Cystic fibrosis transmembrane conductance regulator
The CFTR gene provides instructions for making a protein called the cystic fibrosis transmembrane conductance regulator. This protein functions as a channel across the membrane of cells that produce mucus, sweat, saliva, tears, and digestive enzymes. The channel transports negatively charged particles called chloride ions into and out of cells. The transport of chloride ions helps control the movement of water in tissues, which is necessary for the production of thin, freely flowing mucus. Mucus is a slippery substance that lubricates and protects the lining of the airways, digestive system, reproductive system, and other organs and tissues.
The CFTR protein also regulates the function of other channels, such as those that transport positively charged particles called sodium ions across cell membranes. These channels are necessary for the normal function of organs such as the lungs and pancreas.
About 80 CFTR mutations have been identified in males with congenital bilateral absence of the vas deferens.
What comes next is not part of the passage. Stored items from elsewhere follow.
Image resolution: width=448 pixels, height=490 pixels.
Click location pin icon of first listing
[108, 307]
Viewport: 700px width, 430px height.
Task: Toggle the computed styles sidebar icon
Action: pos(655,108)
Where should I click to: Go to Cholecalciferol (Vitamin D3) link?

Most affected males have a mild mutation in at least one copy of the gene in each cell. These mutations allow the CFTR protein to retain some of its function. Some affected males have a mild mutation in one copy of the CFTR gene in each cell and a more severe, cystic fibrosis-causing mutation in the other copy of the gene.
Mutations in the CFTR gene disrupt the function of the chloride channel, preventing the usual flow of chloride ions and water into and out of cells. As a result, cells in the male genital tract produce mucus that is abnormally thick and sticky. This mucus clogs the tubes that carry sperm from the testes (the vas deferens) as they are forming, causing them to deteriorate before birth. Without the vas deferens, sperm cannot be transported from the testes to become part of semen. Men with congenital bilateral absence of the vas deferens are unable to father children (infertile) unless they use assisted reproductive technologies.
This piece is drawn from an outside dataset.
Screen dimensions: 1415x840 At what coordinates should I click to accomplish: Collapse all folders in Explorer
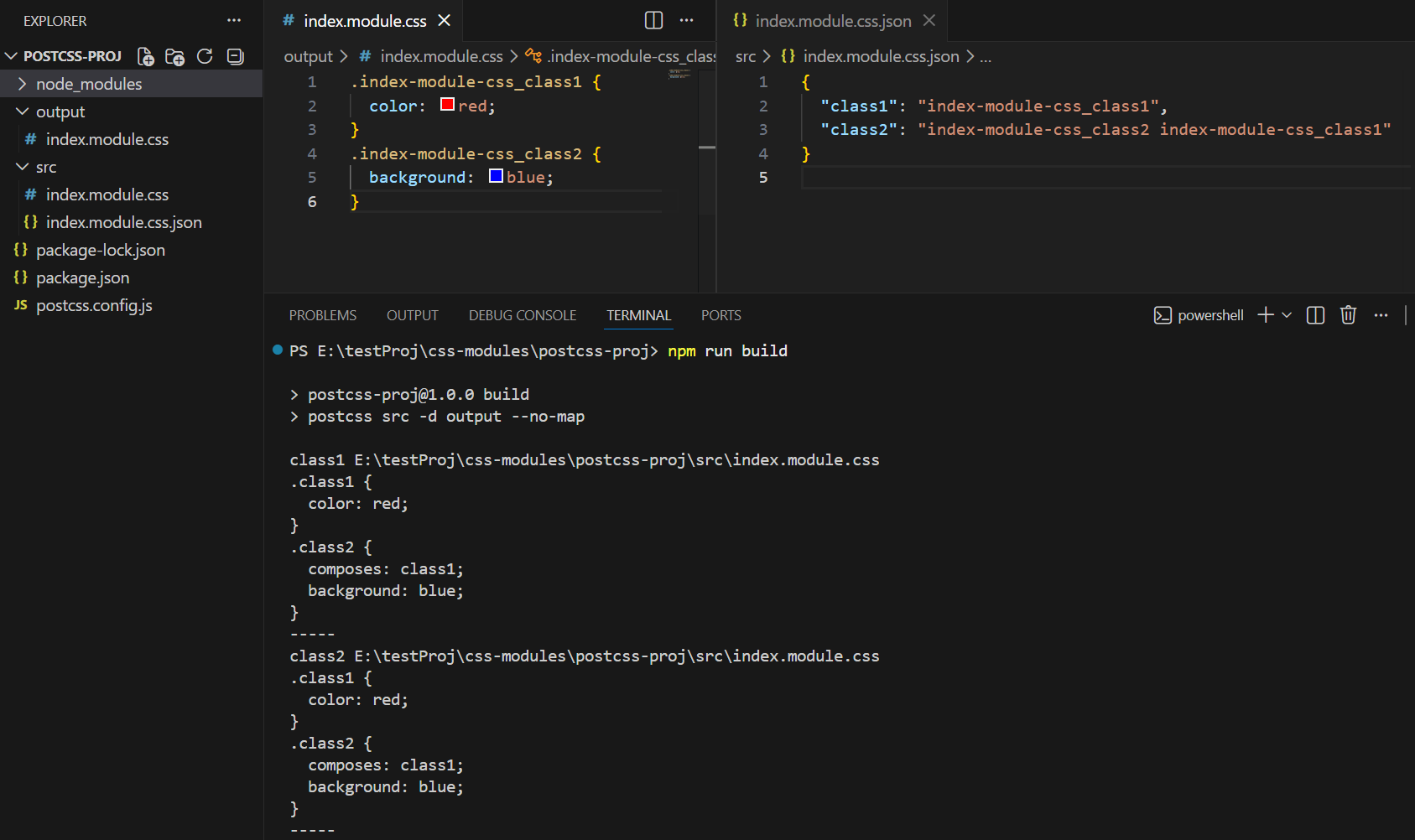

More than 1,000 mutations in the CFTR gene have been identified in people with cystic fibrosis. Most of these mutations change single protein building blocks (amino acids) in the CFTR protein or delete a small amount of DNA from the CFTR gene. The most common mutation, called delta F508, is a deletion of one amino acid at position 508 in the CFTR protein. The resulting abnormal channel breaks down shortly after it is made, so it never reaches the cell membrane to transport chloride ions.
Disease-causing mutations in the CFTR gene alter the production, structure, or stability of the chloride channel. All of these changes prevent the channel from functioning properly, which impairs the transport of chloride ions and the movement of water into and out of cells. As a result, cells that line the passageways of the lungs, pancreas, and other organs produce mucus that is abnormally thick and sticky. The abnormal mucus obstructs the airways and glands, leading to the characteristic signs and symptoms of cystic fibrosis.
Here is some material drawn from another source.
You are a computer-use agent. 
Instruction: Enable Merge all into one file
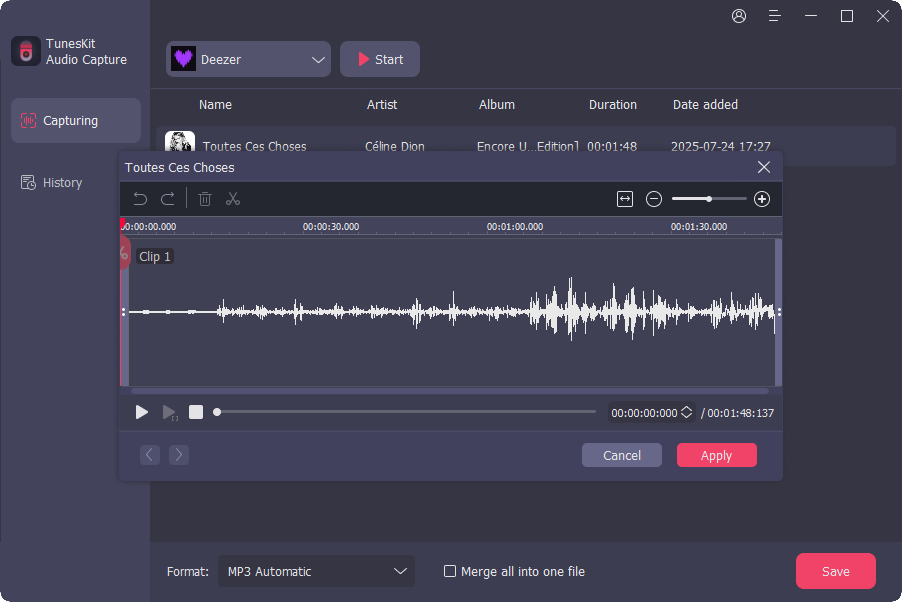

A few mutations in the CFTR gene have been identified in people with isolated problems affecting the digestive or respiratory system. For example, CFTR mutations have been found in some cases of idiopathic pancreatitis, an inflammation of the pancreas that causes abdominal pain, nausea, vomiting, and fever. Although CFTR mutations may be a risk factor, the cause of idiopathic pancreatitis is unknown.
Changes in the CFTR gene also have been associated with rhinosinusitis, which is a chronic inflammation of the tissues that line the sinuses. This condition causes sinus pain and pressure, headache, fever, and nasal congestion or drainage. Other respiratory problems, including several conditions that partially block the airways and interfere with breathing, are also associated with CFTR mutations. These conditions include bronchiectasis, which damages the passages leading from the windpipe to the lungs (the bronchi), and allergic bronchopulmonary aspergillosis, which results from hypersensitivity to a certain type of fungal infection. Additional genetic and environmental factors likely play a part in determining the risk of these complex conditions.